*** Opening of Given data ***

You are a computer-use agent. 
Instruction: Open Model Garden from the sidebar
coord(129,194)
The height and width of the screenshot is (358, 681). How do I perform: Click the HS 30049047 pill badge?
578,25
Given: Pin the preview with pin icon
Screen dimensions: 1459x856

*** Close of Given data ***
*** Opening of Given data ***

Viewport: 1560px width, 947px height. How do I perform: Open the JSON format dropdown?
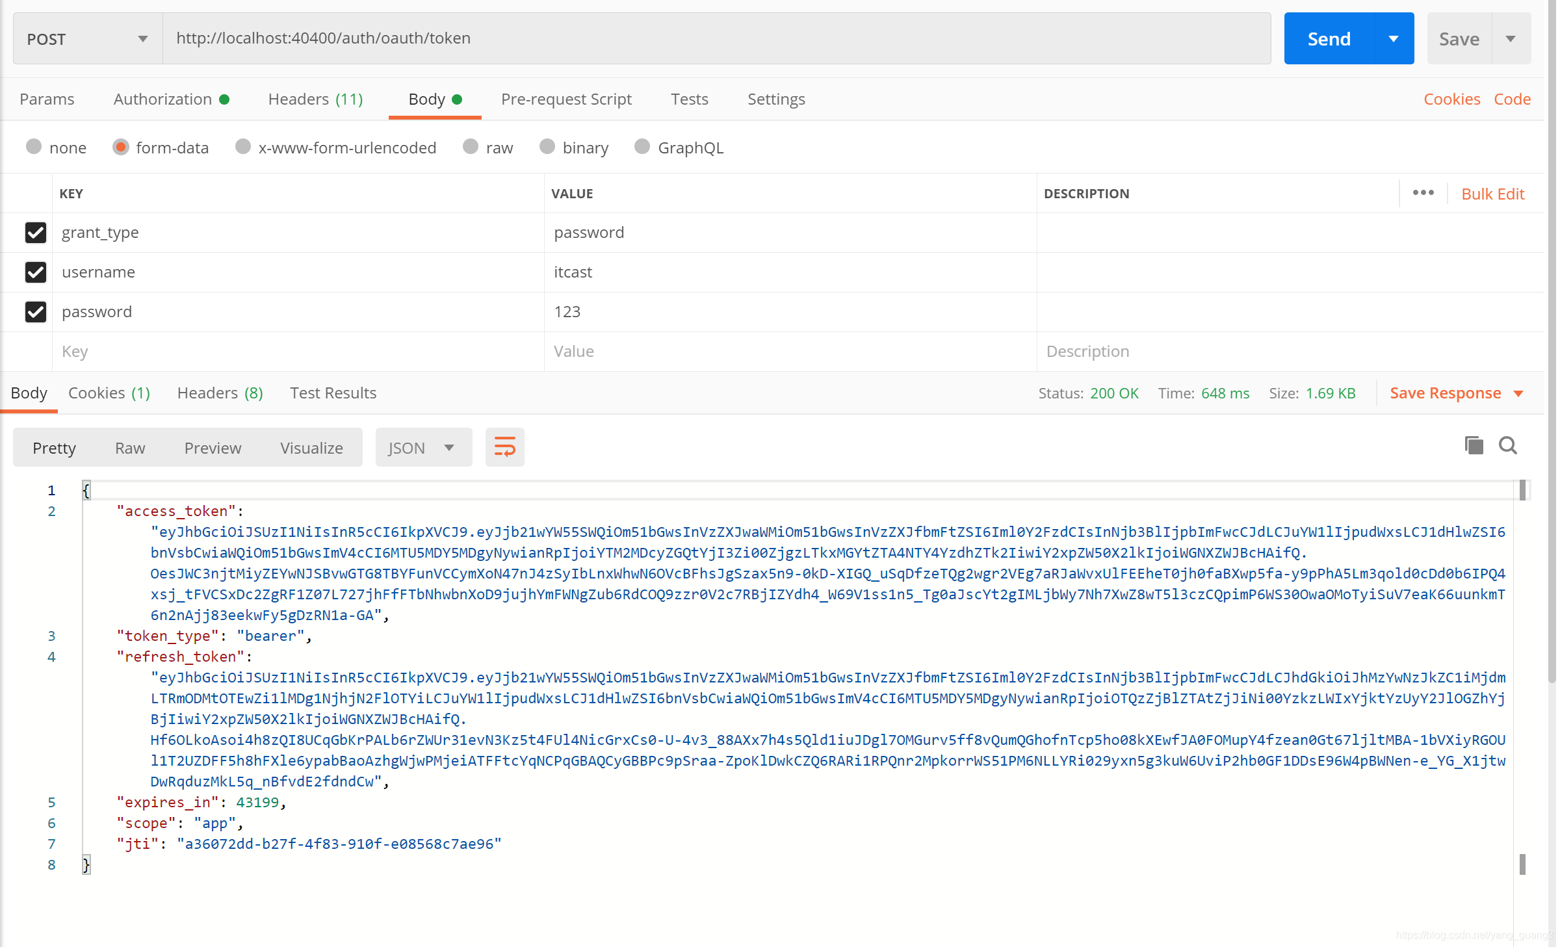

*** Close of Given data ***
*** Opening of Given data ***

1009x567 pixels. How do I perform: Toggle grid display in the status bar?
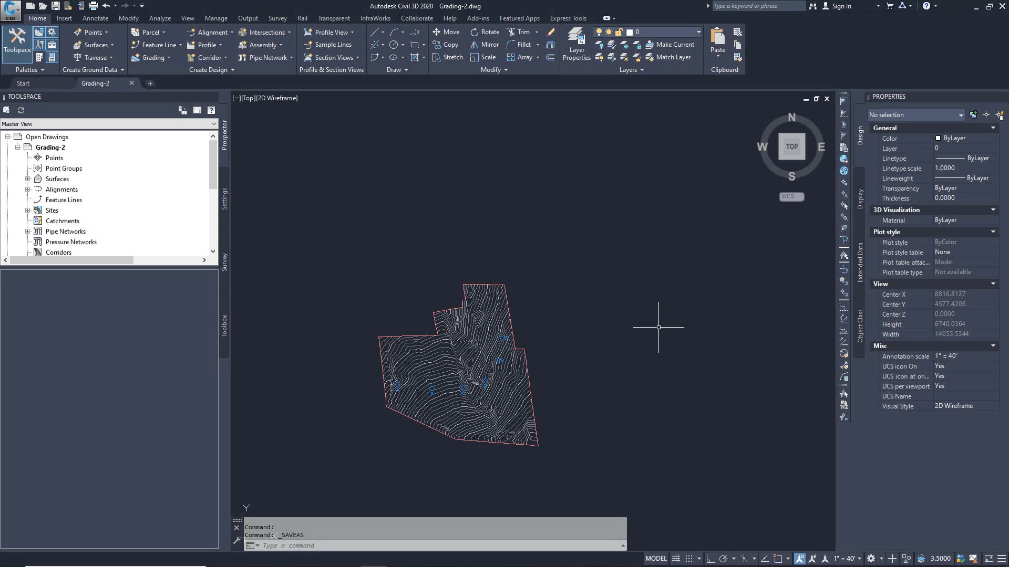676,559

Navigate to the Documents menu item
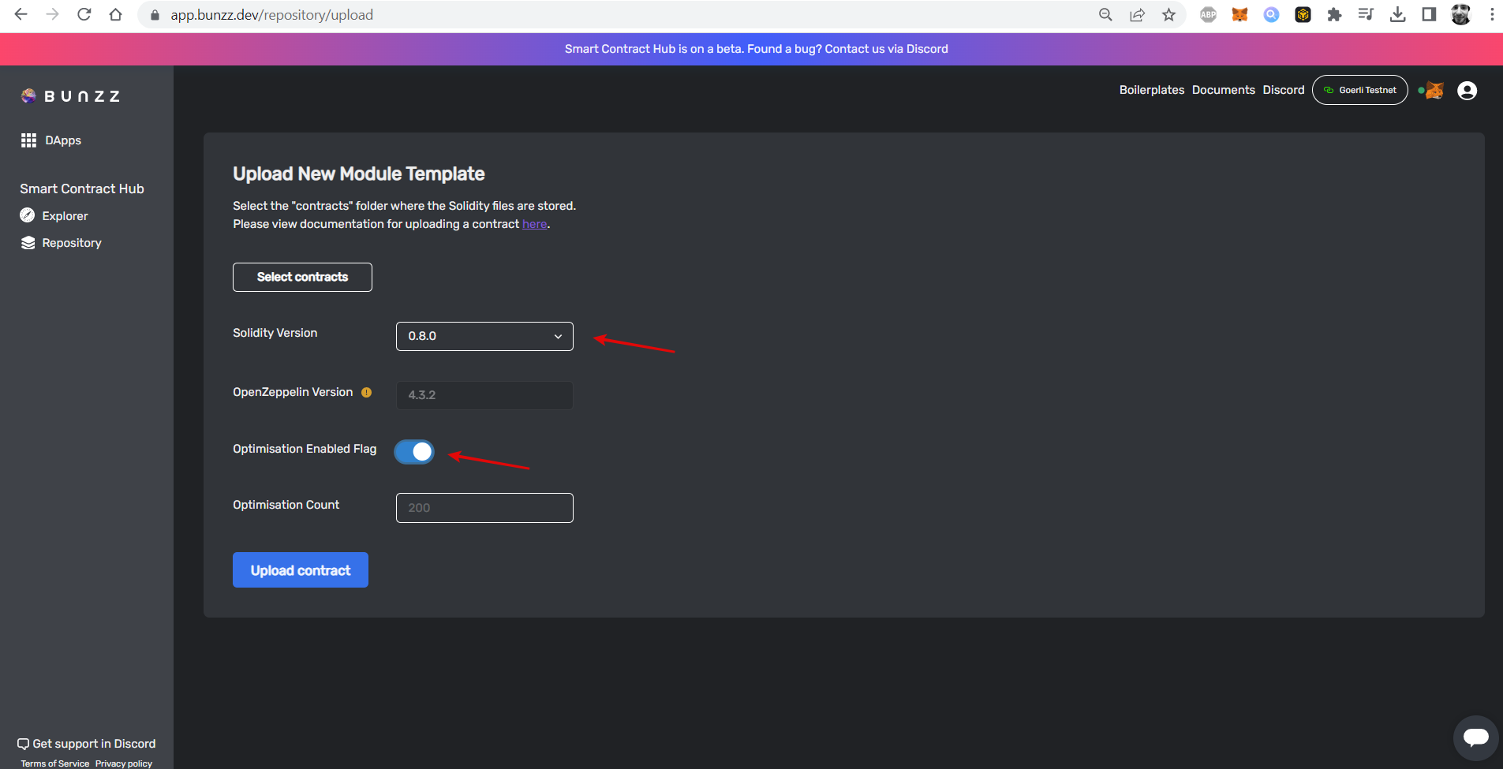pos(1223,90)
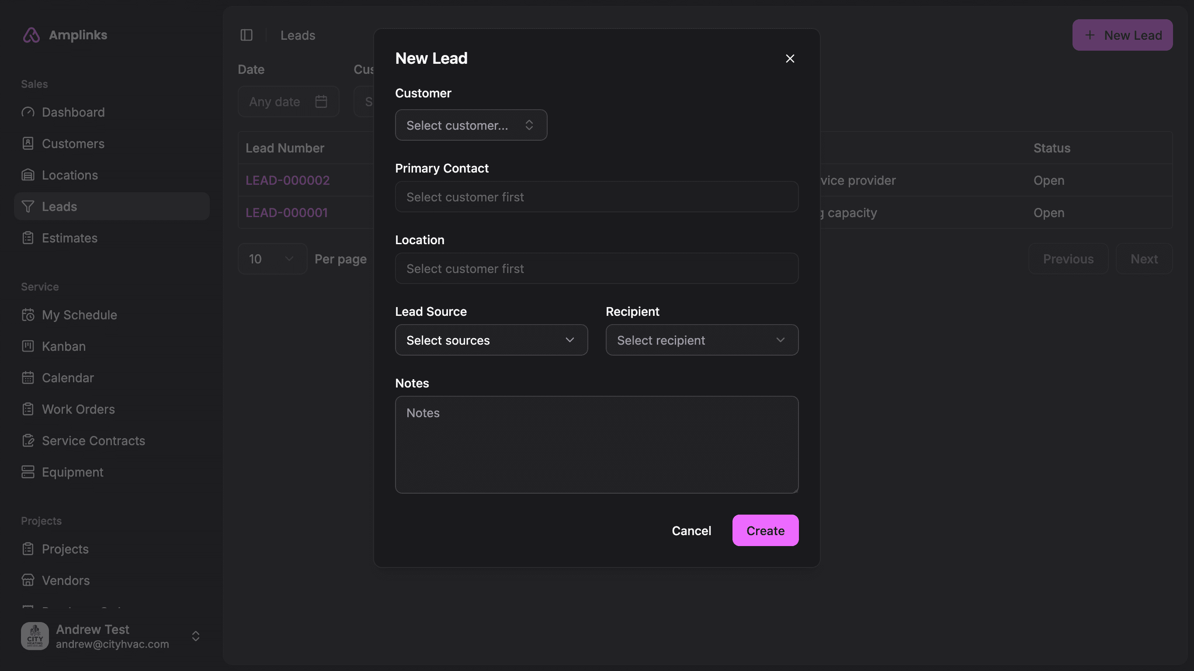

*** Close of Given data ***

> **Exercise description**
Could you restate, word for word, the lines above from the one with "You are a computer-use agent." to the one with "Screen dimensions: 1459x856", both included?

> **Answer to this exercise**
You are a computer-use agent. 
Instruction: Open Model Garden from the sidebar
coord(129,194)
The height and width of the screenshot is (358, 681). How do I perform: Click the HS 30049047 pill badge?
578,25
Given: Pin the preview with pin icon
Screen dimensions: 1459x856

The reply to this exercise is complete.